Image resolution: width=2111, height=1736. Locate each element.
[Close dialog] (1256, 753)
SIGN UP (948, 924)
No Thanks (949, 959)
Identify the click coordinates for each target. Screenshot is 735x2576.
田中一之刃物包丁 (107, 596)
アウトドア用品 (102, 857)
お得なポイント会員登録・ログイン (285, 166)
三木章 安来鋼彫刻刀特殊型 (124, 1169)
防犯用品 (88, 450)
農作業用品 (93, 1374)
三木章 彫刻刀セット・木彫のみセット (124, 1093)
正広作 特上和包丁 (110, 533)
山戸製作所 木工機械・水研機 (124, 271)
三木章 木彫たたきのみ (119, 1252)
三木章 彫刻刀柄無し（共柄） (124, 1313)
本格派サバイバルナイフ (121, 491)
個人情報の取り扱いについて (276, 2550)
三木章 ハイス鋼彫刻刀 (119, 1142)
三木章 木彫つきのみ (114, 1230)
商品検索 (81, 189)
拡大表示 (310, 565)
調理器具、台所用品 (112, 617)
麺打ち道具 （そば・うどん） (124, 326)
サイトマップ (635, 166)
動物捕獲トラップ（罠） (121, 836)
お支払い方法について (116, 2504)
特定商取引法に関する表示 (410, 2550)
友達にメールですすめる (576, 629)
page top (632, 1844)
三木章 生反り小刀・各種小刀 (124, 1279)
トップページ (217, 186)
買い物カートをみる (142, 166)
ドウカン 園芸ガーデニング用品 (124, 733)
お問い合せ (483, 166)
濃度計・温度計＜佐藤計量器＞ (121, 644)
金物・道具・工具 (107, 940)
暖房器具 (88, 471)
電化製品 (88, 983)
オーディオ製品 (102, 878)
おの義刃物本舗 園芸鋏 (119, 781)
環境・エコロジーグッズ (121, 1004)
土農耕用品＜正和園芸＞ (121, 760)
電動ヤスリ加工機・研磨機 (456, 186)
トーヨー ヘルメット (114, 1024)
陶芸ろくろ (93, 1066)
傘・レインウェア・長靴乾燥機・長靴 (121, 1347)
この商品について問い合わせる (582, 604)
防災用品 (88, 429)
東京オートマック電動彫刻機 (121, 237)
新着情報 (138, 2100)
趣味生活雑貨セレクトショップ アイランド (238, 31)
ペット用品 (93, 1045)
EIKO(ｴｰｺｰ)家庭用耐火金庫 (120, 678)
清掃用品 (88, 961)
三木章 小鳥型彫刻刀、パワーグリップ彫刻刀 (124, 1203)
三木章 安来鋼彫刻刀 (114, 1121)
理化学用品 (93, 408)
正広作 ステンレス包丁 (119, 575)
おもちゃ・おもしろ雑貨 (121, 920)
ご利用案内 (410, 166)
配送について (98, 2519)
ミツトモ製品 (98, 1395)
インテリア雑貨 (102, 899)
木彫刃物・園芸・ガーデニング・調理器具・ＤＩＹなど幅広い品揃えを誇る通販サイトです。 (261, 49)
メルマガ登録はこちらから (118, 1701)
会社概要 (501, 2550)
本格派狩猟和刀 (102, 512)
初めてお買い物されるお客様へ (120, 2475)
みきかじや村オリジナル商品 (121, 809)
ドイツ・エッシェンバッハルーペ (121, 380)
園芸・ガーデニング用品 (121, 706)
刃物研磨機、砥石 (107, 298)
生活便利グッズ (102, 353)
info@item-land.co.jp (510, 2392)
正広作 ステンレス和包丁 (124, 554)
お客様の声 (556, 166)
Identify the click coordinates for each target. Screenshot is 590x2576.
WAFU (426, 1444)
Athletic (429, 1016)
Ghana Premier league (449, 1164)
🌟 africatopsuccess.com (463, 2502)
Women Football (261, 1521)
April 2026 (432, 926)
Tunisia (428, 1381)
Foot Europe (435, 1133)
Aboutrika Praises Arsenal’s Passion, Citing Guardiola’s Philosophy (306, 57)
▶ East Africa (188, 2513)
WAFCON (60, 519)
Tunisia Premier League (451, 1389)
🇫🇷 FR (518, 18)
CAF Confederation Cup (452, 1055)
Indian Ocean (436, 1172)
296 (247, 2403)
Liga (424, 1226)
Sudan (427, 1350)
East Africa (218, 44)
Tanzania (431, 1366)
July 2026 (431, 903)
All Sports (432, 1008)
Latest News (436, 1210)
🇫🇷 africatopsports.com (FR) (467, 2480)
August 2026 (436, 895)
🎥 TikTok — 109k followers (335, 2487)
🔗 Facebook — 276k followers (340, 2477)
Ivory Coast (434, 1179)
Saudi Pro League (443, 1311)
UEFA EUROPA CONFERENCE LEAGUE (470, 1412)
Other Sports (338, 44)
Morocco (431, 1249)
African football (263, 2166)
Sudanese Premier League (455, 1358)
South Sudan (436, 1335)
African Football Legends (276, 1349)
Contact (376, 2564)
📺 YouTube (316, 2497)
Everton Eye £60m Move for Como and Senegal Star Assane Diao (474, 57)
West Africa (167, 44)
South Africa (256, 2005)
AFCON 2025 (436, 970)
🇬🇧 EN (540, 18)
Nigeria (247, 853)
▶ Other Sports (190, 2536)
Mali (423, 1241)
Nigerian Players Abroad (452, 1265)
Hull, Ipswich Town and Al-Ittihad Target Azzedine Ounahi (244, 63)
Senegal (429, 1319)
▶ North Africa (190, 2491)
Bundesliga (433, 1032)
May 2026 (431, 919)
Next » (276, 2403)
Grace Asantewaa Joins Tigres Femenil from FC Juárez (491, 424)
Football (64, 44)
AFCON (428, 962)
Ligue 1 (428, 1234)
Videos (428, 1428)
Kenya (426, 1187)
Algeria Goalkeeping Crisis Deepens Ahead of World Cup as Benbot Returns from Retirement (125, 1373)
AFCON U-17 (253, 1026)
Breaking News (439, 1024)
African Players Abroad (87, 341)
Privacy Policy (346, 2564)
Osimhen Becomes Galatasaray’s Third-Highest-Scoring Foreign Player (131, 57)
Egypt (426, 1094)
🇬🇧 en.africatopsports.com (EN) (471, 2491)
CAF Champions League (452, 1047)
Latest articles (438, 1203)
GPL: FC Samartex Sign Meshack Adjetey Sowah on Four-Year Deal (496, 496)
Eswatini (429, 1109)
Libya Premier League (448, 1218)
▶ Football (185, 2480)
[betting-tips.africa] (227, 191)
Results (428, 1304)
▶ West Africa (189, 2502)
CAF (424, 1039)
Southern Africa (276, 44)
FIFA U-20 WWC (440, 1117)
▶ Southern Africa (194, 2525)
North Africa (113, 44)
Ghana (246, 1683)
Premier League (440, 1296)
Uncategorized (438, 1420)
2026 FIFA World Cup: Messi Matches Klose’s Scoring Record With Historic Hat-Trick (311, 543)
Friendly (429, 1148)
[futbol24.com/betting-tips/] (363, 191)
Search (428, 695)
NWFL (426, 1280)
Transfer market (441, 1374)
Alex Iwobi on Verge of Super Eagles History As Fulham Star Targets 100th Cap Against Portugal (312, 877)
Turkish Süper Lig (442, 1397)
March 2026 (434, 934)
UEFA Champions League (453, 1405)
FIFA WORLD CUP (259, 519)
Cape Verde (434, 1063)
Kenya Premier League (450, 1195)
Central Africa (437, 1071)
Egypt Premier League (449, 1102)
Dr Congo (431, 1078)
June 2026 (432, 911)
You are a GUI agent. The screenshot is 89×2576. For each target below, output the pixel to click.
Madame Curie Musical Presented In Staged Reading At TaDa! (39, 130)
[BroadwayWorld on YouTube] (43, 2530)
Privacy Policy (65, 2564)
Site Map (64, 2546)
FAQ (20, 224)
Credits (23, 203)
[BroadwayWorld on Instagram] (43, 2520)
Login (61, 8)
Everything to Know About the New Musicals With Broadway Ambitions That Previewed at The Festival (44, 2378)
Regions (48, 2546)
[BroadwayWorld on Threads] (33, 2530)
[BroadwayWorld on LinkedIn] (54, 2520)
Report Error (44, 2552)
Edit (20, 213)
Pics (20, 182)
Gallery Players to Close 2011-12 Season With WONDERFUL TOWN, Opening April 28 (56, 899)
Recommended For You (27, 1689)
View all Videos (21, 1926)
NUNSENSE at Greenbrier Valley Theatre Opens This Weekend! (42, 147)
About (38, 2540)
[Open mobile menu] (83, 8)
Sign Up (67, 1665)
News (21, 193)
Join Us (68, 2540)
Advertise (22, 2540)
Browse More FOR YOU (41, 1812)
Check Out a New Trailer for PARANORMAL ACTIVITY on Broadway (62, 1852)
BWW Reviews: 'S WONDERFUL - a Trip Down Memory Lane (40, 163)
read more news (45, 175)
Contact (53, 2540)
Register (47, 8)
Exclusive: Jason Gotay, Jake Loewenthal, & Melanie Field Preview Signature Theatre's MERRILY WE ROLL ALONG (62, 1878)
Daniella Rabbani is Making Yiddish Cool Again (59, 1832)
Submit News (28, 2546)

- EXERCISE: Your task is to find each line in the entries that contains the string "from" and copy it.

- OUTPUT BELOW:
Grace Asantewaa Joins Tigres Femenil from FC Juárez (491, 424)
Algeria Goalkeeping Crisis Deepens Ahead of World Cup as Benbot Returns from Retirement (125, 1373)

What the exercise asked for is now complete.